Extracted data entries
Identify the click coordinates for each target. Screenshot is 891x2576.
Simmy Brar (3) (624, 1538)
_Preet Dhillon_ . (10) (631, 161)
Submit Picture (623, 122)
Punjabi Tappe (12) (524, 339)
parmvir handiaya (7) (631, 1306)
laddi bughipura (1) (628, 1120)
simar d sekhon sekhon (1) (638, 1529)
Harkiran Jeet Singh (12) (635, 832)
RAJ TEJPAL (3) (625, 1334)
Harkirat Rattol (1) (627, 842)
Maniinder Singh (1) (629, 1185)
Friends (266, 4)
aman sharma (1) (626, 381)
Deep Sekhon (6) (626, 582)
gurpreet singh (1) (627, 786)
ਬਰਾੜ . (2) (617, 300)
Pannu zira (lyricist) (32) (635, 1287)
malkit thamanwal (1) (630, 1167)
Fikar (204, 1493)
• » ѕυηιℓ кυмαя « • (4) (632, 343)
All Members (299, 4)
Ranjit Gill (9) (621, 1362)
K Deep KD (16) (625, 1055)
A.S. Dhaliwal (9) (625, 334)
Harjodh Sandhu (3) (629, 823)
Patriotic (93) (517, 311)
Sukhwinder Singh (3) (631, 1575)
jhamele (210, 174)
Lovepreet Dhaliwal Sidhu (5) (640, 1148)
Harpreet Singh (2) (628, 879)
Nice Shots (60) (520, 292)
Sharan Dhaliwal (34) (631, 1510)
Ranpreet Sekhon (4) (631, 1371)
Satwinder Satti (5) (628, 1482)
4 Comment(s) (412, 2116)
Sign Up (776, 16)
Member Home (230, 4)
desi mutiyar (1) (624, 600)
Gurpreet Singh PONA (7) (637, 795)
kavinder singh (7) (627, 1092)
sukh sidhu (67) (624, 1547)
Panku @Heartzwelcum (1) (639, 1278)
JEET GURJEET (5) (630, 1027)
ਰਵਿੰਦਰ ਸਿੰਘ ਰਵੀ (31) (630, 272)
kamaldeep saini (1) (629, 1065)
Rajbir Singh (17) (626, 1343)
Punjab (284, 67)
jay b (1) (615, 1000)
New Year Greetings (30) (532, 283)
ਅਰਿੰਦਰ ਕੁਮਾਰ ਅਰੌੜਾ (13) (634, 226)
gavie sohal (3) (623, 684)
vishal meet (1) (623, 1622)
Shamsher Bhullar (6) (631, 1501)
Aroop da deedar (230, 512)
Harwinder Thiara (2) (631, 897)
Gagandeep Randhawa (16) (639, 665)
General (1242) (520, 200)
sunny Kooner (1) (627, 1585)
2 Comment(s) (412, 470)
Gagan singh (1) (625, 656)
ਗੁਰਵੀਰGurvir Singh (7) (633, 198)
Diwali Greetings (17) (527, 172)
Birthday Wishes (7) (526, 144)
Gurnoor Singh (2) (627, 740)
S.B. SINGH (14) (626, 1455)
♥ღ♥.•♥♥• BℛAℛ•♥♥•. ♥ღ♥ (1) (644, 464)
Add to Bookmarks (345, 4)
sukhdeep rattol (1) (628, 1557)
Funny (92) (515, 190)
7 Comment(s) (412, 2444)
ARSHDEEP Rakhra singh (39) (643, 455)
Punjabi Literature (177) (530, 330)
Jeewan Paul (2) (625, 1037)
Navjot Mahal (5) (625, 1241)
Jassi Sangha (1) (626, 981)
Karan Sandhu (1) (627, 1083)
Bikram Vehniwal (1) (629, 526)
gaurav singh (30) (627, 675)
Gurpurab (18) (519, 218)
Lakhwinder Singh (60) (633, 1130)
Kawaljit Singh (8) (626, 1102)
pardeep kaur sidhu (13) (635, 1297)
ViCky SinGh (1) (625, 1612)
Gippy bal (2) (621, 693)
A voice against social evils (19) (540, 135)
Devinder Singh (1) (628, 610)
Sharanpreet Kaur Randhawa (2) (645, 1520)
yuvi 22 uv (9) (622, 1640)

## ABOUT THIS TASK
Send back an exact copy of only the lines from the line with "aman sharma (1) (626, 381)" up to and including the line with "Lakhwinder Singh (60) (633, 1130)" in the data above.

## SOLUTION
aman sharma (1) (626, 381)
Deep Sekhon (6) (626, 582)
gurpreet singh (1) (627, 786)
ਬਰਾੜ . (2) (617, 300)
Pannu zira (lyricist) (32) (635, 1287)
malkit thamanwal (1) (630, 1167)
Fikar (204, 1493)
• » ѕυηιℓ кυмαя « • (4) (632, 343)
All Members (299, 4)
Ranjit Gill (9) (621, 1362)
K Deep KD (16) (625, 1055)
A.S. Dhaliwal (9) (625, 334)
Harjodh Sandhu (3) (629, 823)
Patriotic (93) (517, 311)
Sukhwinder Singh (3) (631, 1575)
jhamele (210, 174)
Lovepreet Dhaliwal Sidhu (5) (640, 1148)
Harpreet Singh (2) (628, 879)
Nice Shots (60) (520, 292)
Sharan Dhaliwal (34) (631, 1510)
Ranpreet Sekhon (4) (631, 1371)
Satwinder Satti (5) (628, 1482)
4 Comment(s) (412, 2116)
Sign Up (776, 16)
Member Home (230, 4)
desi mutiyar (1) (624, 600)
Gurpreet Singh PONA (7) (637, 795)
kavinder singh (7) (627, 1092)
sukh sidhu (67) (624, 1547)
Panku @Heartzwelcum (1) (639, 1278)
JEET GURJEET (5) (630, 1027)
ਰਵਿੰਦਰ ਸਿੰਘ ਰਵੀ (31) (630, 272)
kamaldeep saini (1) (629, 1065)
Rajbir Singh (17) (626, 1343)
Punjab (284, 67)
jay b (1) (615, 1000)
New Year Greetings (30) (532, 283)
ਅਰਿੰਦਰ ਕੁਮਾਰ ਅਰੌੜਾ (13) (634, 226)
gavie sohal (3) (623, 684)
vishal meet (1) (623, 1622)
Shamsher Bhullar (6) (631, 1501)
Aroop da deedar (230, 512)
Harwinder Thiara (2) (631, 897)
Gagandeep Randhawa (16) (639, 665)
General (1242) (520, 200)
sunny Kooner (1) (627, 1585)
2 Comment(s) (412, 470)
Gagan singh (1) (625, 656)
ਗੁਰਵੀਰGurvir Singh (7) (633, 198)
Diwali Greetings (17) (527, 172)
Birthday Wishes (7) (526, 144)
Gurnoor Singh (2) (627, 740)
S.B. SINGH (14) (626, 1455)
♥ღ♥.•♥♥• BℛAℛ•♥♥•. ♥ღ♥ (1) (644, 464)
Add to Bookmarks (345, 4)
sukhdeep rattol (1) (628, 1557)
Funny (92) (515, 190)
7 Comment(s) (412, 2444)
ARSHDEEP Rakhra singh (39) (643, 455)
Punjabi Literature (177) (530, 330)
Jeewan Paul (2) (625, 1037)
Navjot Mahal (5) (625, 1241)
Jassi Sangha (1) (626, 981)
Karan Sandhu (1) (627, 1083)
Bikram Vehniwal (1) (629, 526)
gaurav singh (30) (627, 675)
Gurpurab (18) (519, 218)
Lakhwinder Singh (60) (633, 1130)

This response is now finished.